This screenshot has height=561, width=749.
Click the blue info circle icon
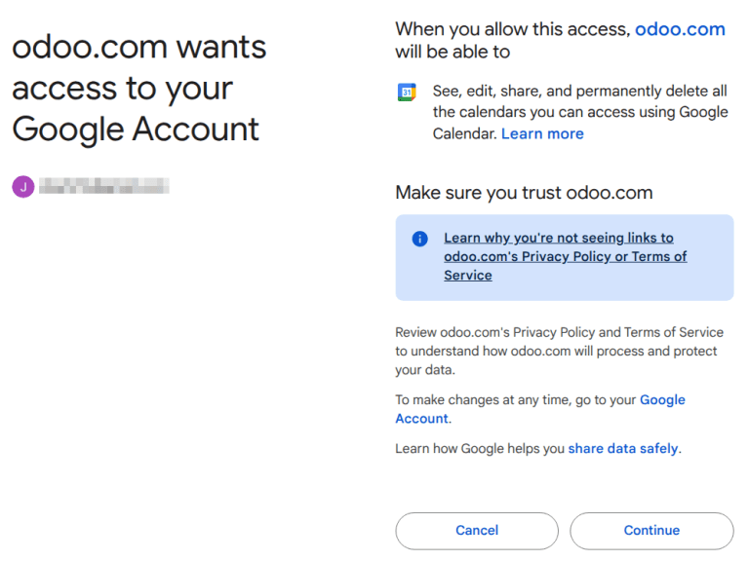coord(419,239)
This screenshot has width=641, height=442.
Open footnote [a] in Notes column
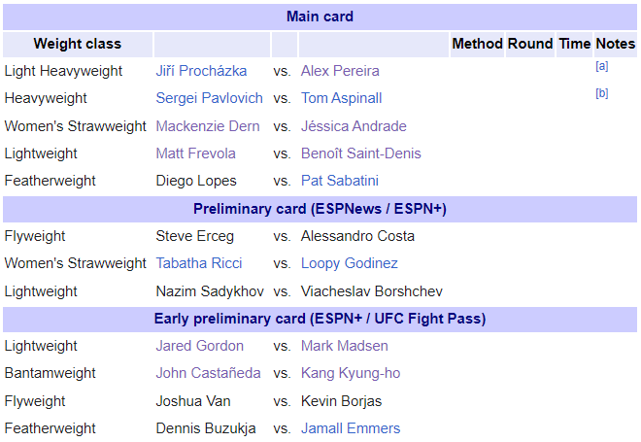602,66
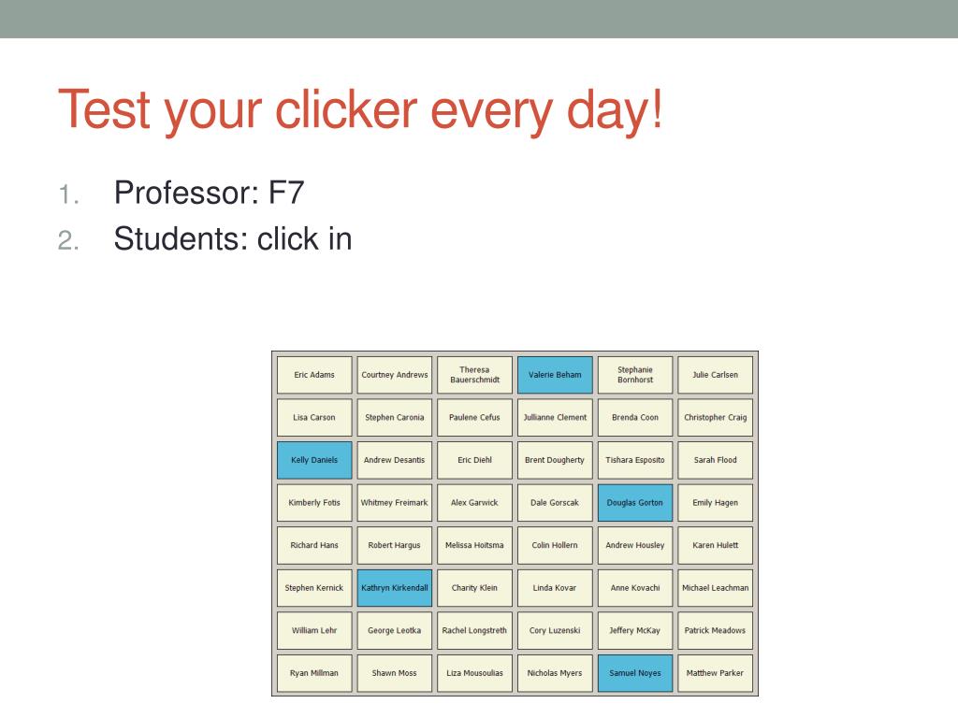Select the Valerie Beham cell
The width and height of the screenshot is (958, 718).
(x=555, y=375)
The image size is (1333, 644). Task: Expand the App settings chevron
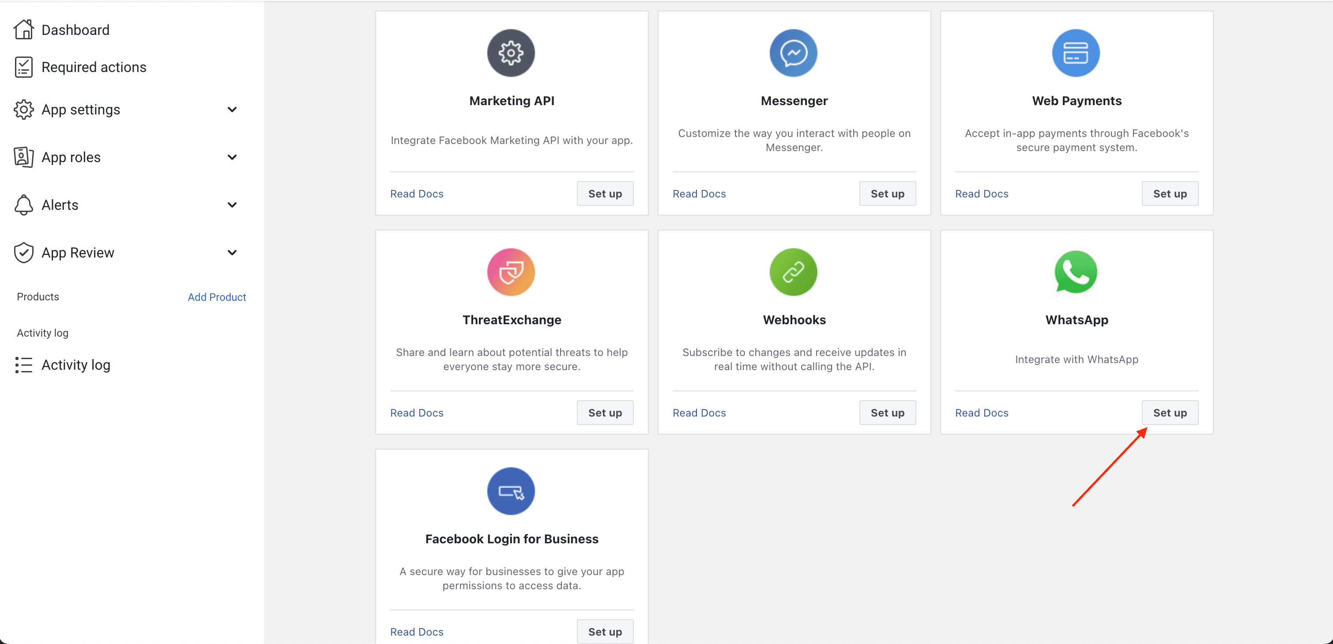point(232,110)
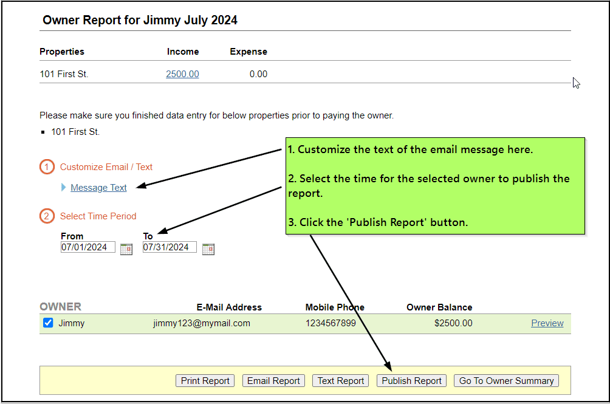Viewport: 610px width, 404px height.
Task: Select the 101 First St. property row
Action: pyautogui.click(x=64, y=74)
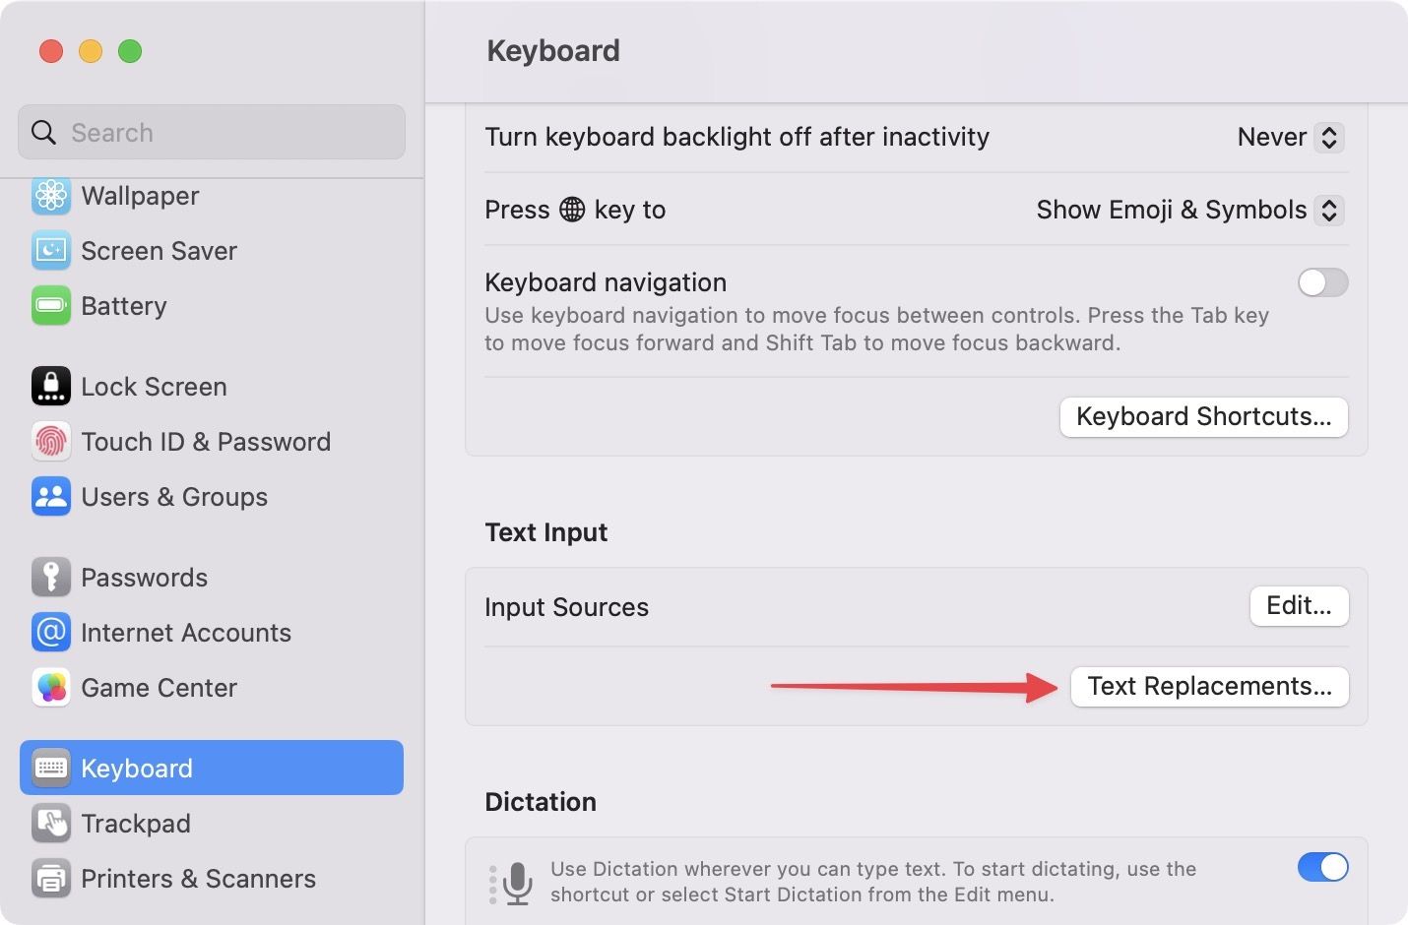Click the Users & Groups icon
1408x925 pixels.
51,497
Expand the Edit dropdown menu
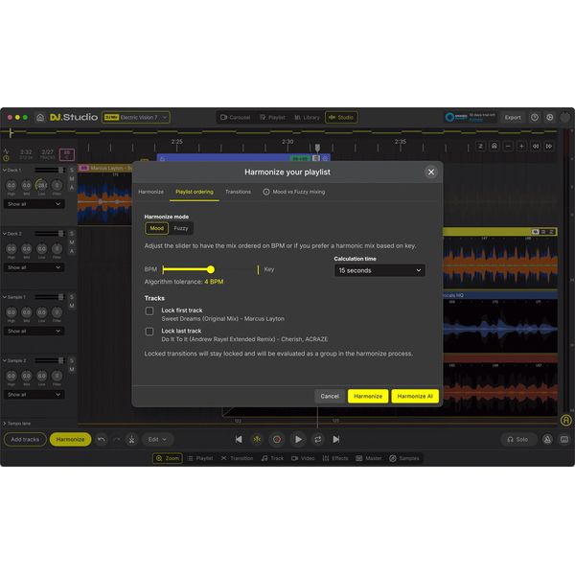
__________
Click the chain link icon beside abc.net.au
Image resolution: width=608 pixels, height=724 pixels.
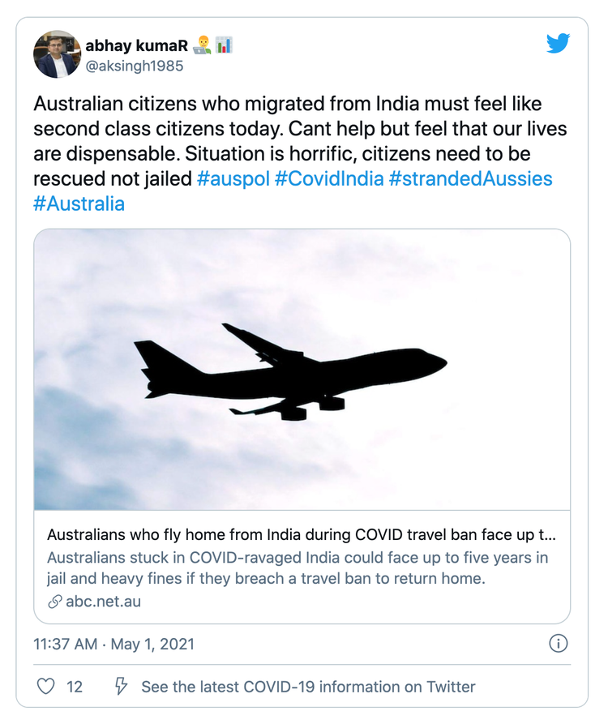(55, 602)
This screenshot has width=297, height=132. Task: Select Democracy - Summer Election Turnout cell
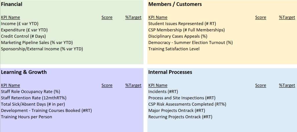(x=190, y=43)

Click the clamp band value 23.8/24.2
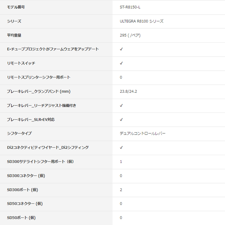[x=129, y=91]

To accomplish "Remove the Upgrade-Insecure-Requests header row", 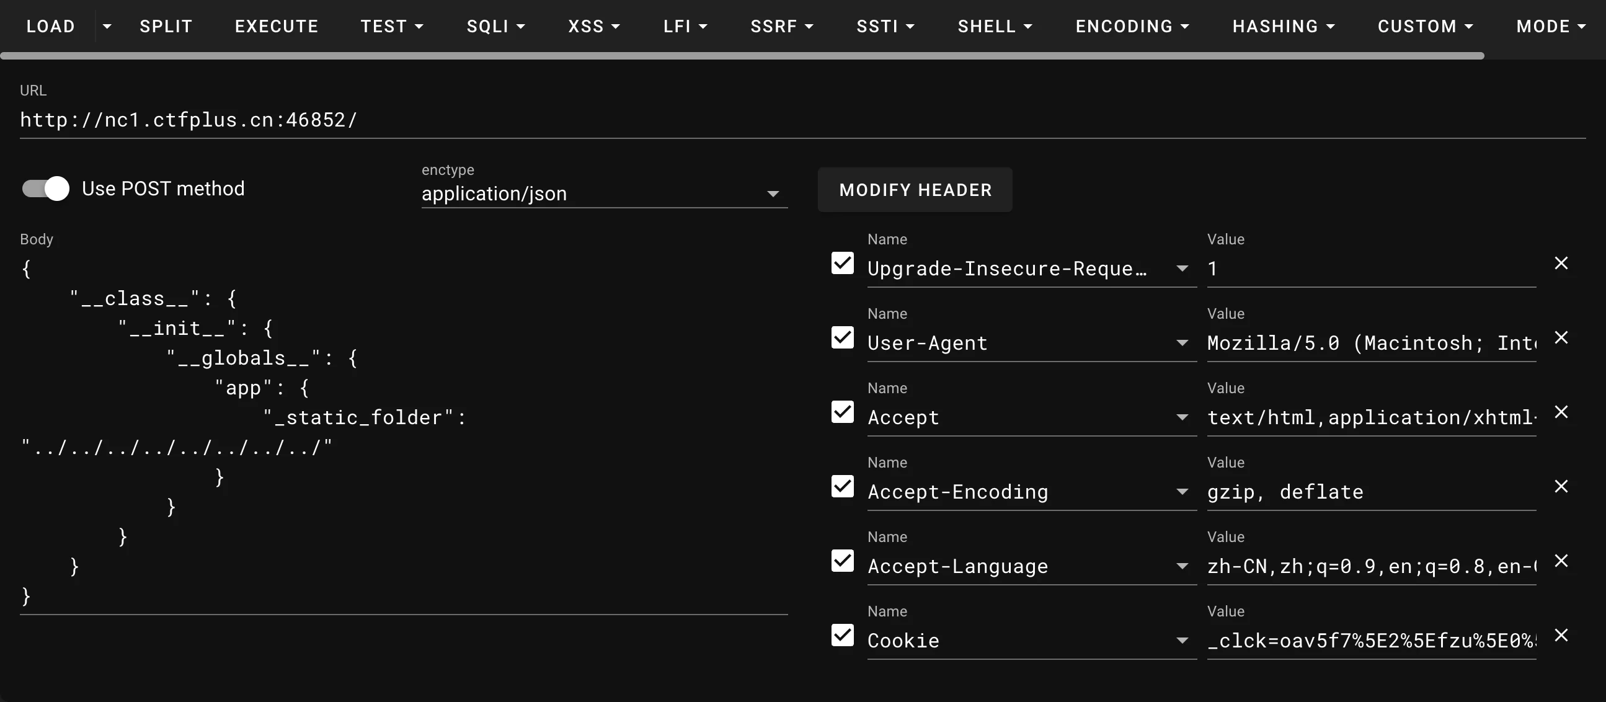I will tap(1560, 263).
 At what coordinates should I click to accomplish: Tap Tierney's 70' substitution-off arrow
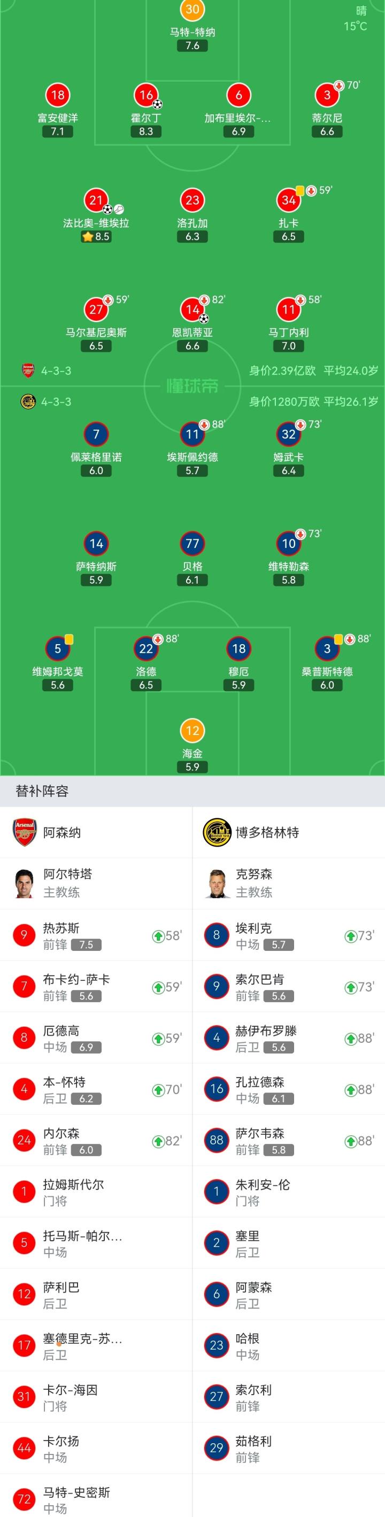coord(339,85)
__________
→ WHAT TO PRODUCE
Count the lines in the records above that contain the string "screenshot", and reply with the number alone.

→ EXERCISE SOLUTION
4